**Task statement:**
List each line of the data that holds the string "arrow", please.

# # # #

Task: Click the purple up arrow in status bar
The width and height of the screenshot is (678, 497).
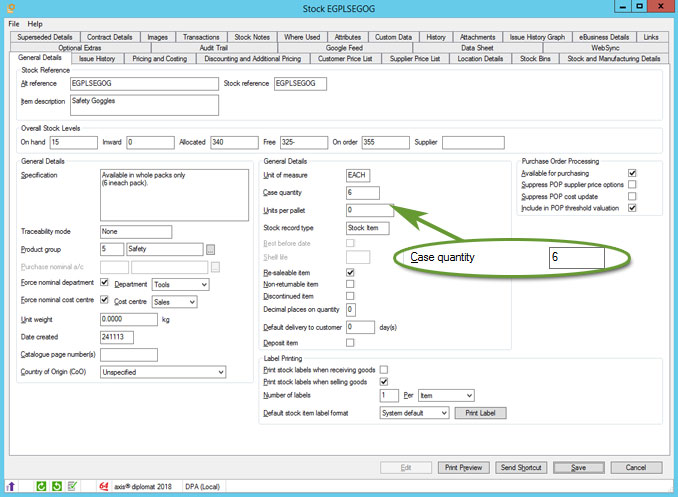Action: point(14,487)
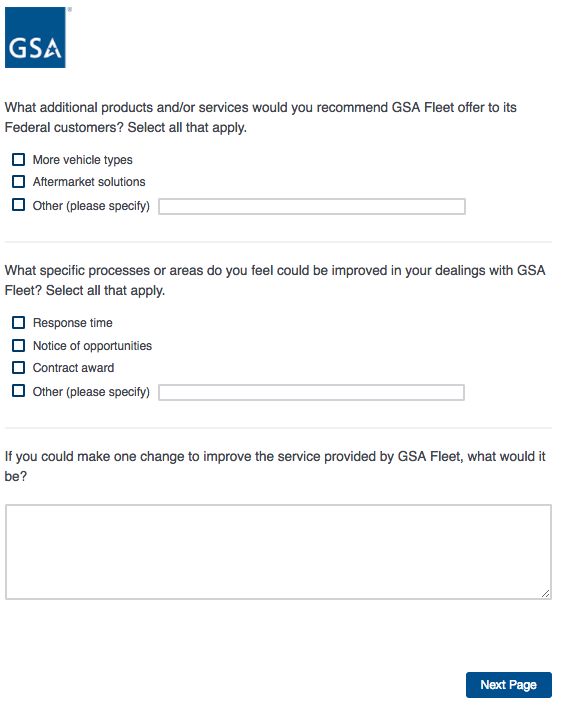Click the 'Notice of opportunities' label text

pyautogui.click(x=92, y=346)
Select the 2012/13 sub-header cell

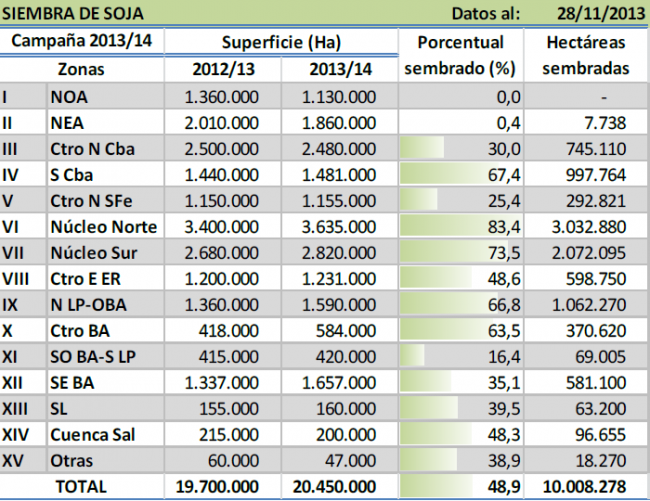(x=223, y=70)
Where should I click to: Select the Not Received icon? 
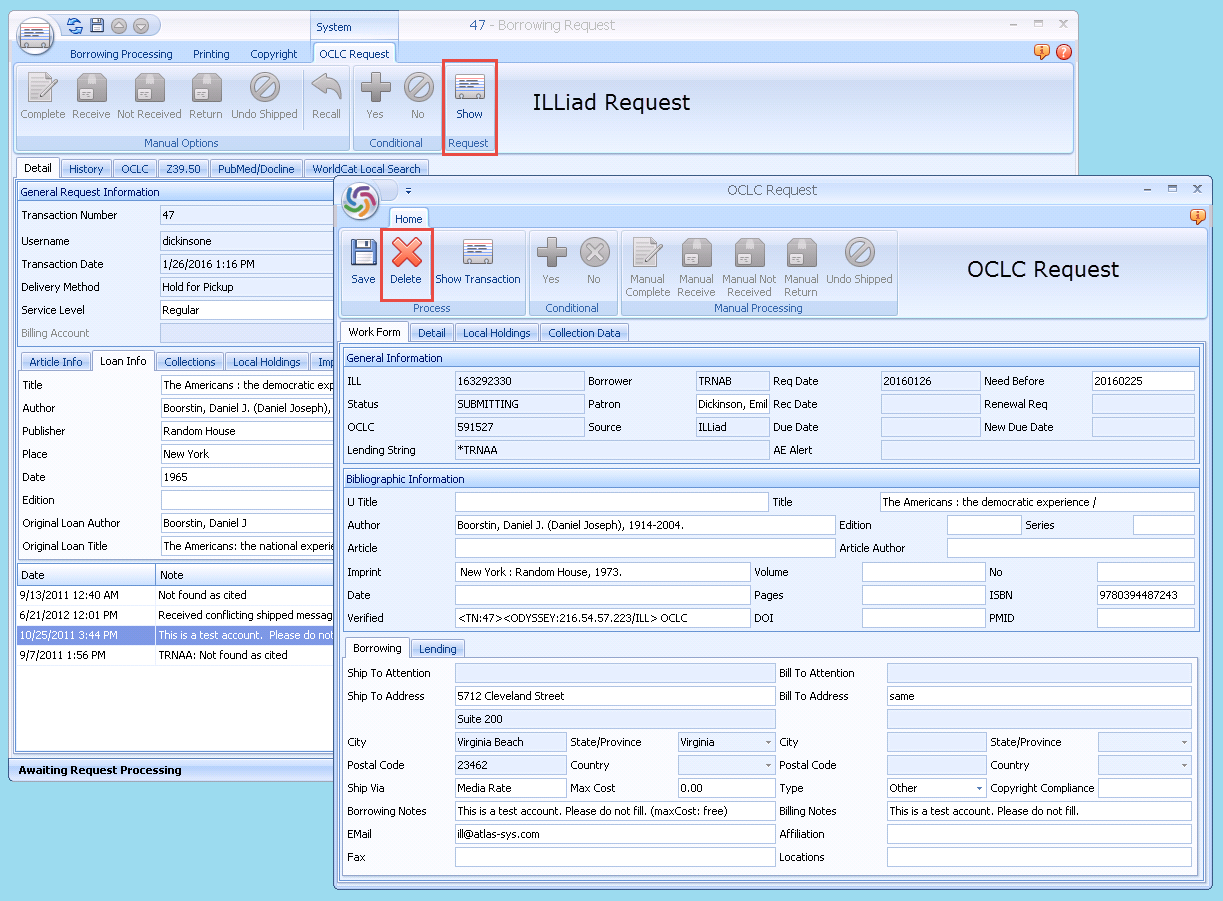(x=148, y=97)
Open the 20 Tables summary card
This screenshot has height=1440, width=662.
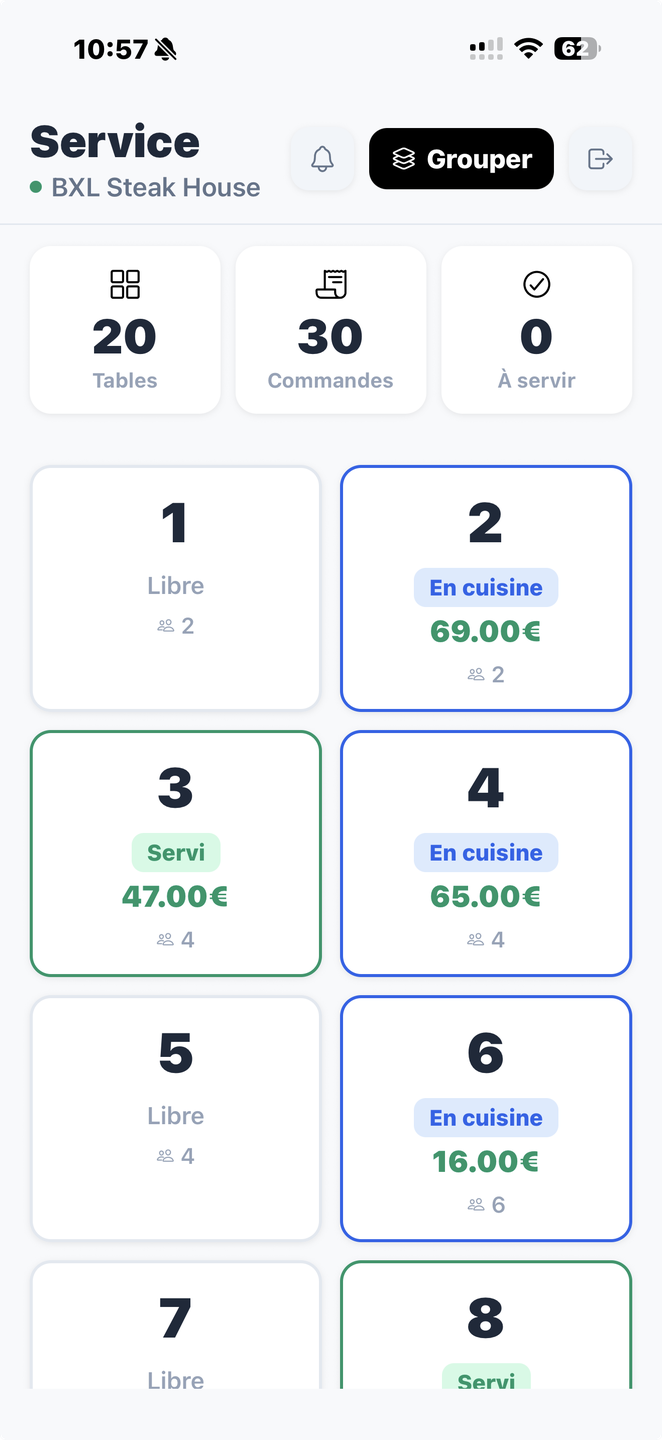point(125,330)
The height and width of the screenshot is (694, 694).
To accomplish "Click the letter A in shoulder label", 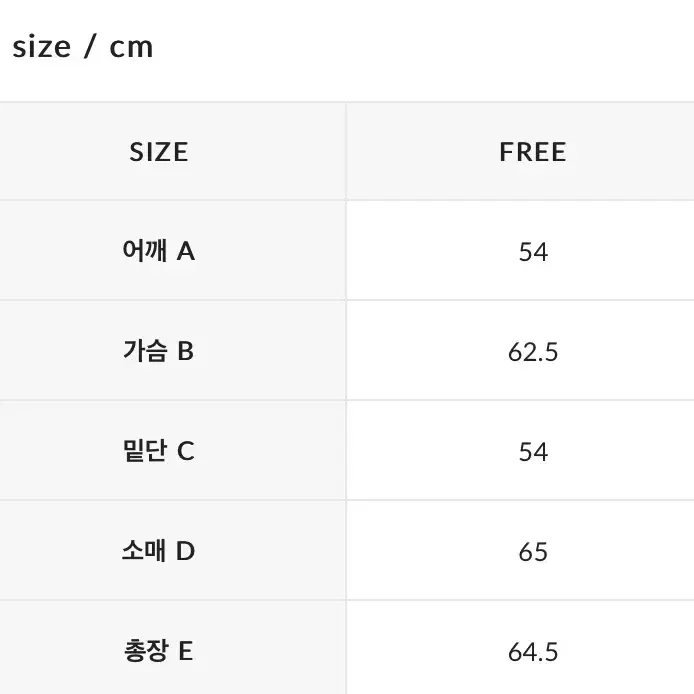I will coord(186,252).
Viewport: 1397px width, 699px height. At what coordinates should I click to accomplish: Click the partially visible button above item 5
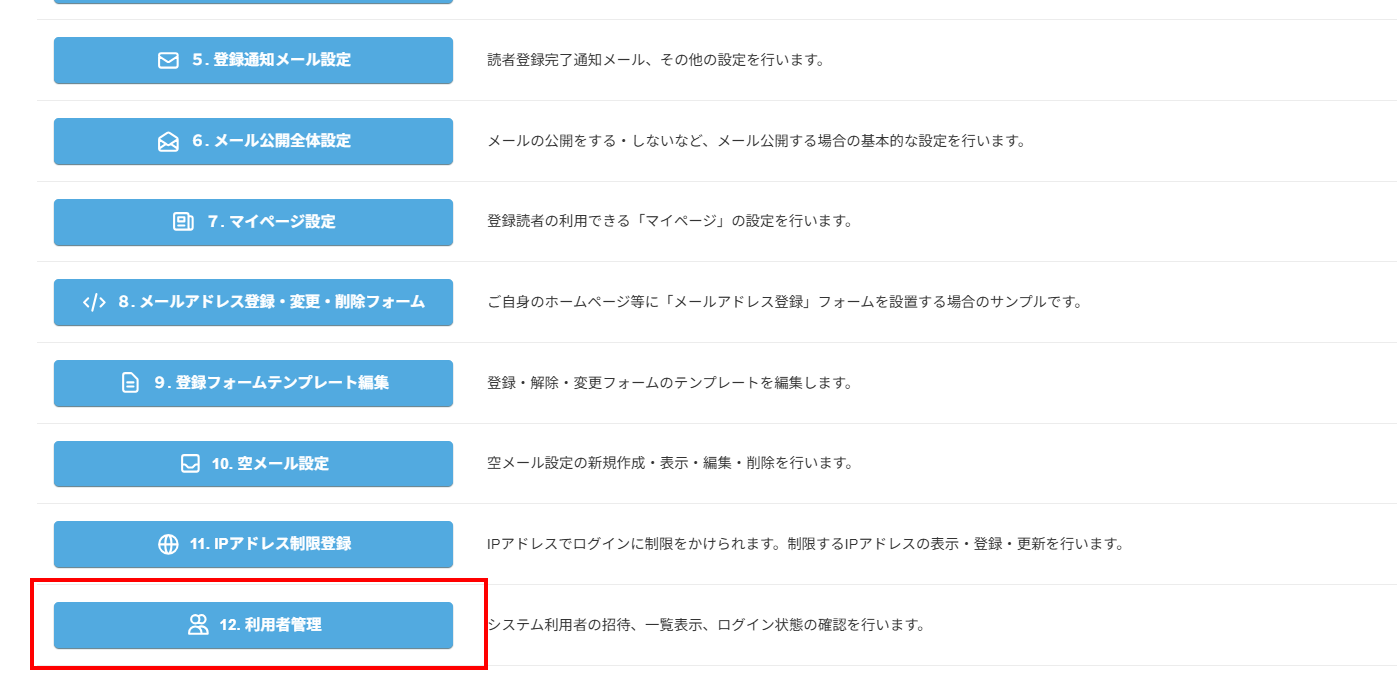click(253, 1)
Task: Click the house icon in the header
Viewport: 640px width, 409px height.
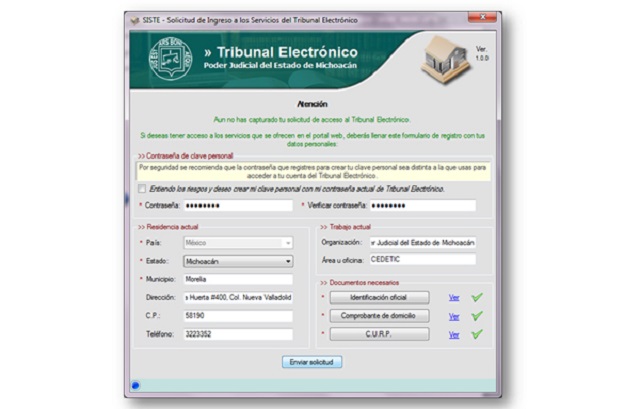Action: (446, 59)
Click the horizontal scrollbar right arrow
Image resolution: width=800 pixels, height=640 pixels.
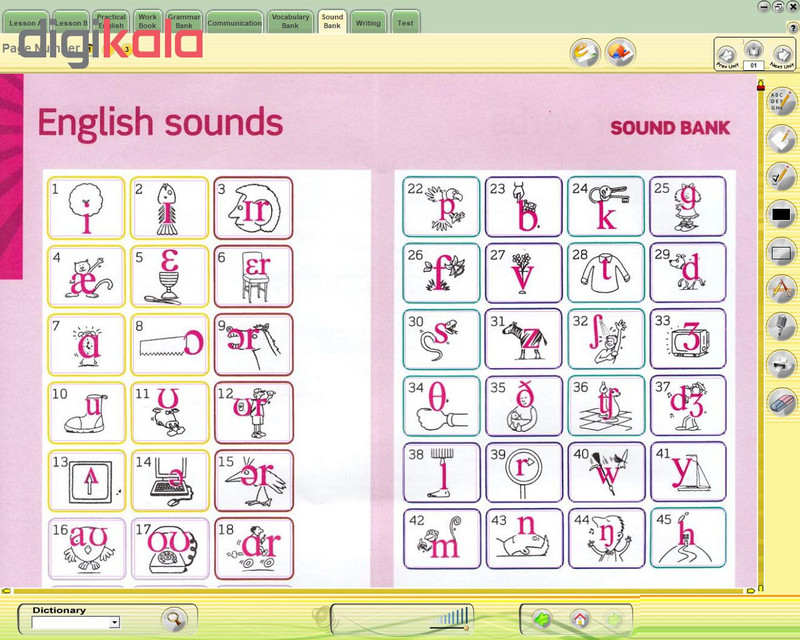tap(750, 590)
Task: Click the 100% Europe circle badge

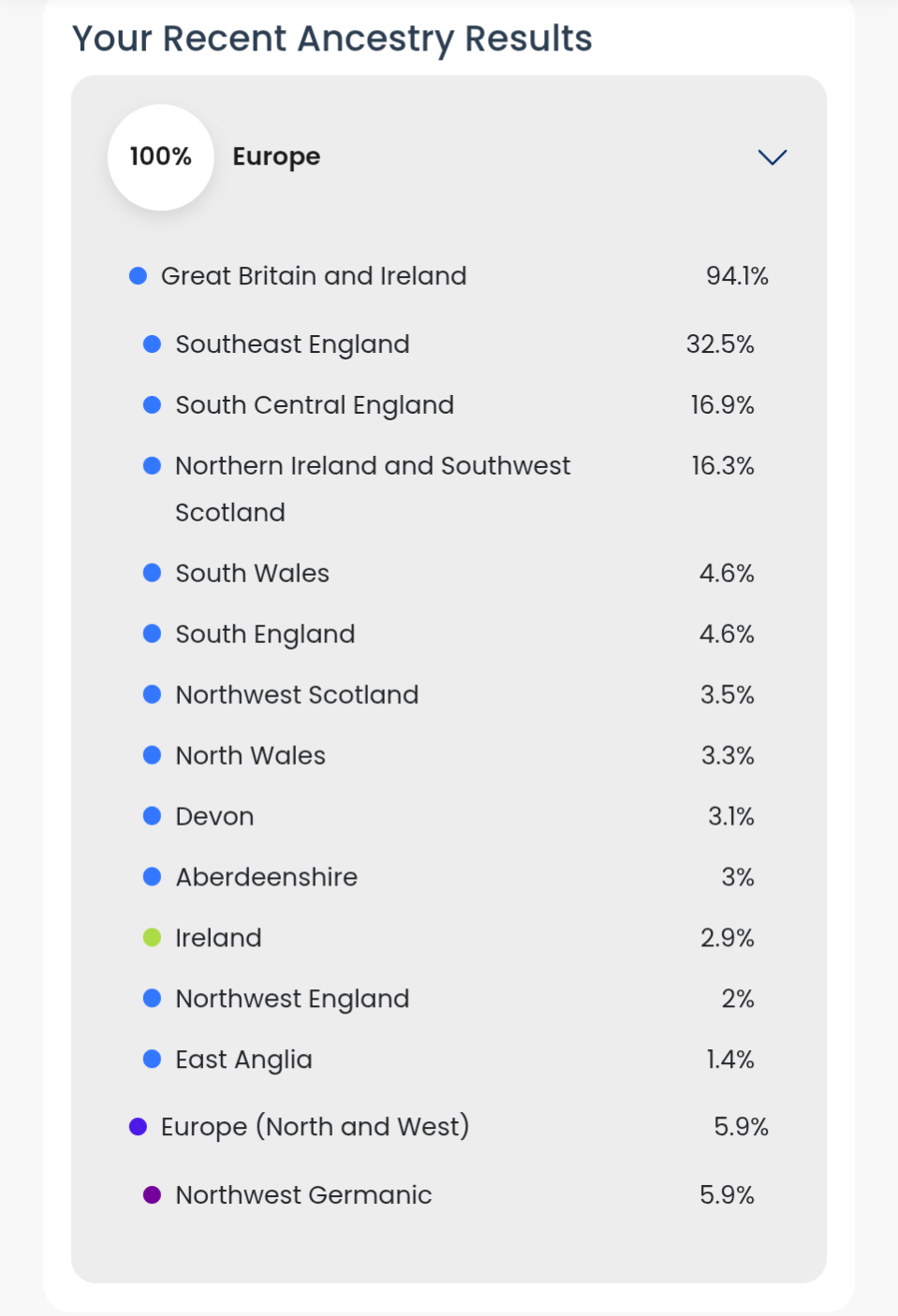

# # # #

**Solution to the problem:**
Task: Click the purple up arrow in status bar
Click the horizontal scrollbar right arrow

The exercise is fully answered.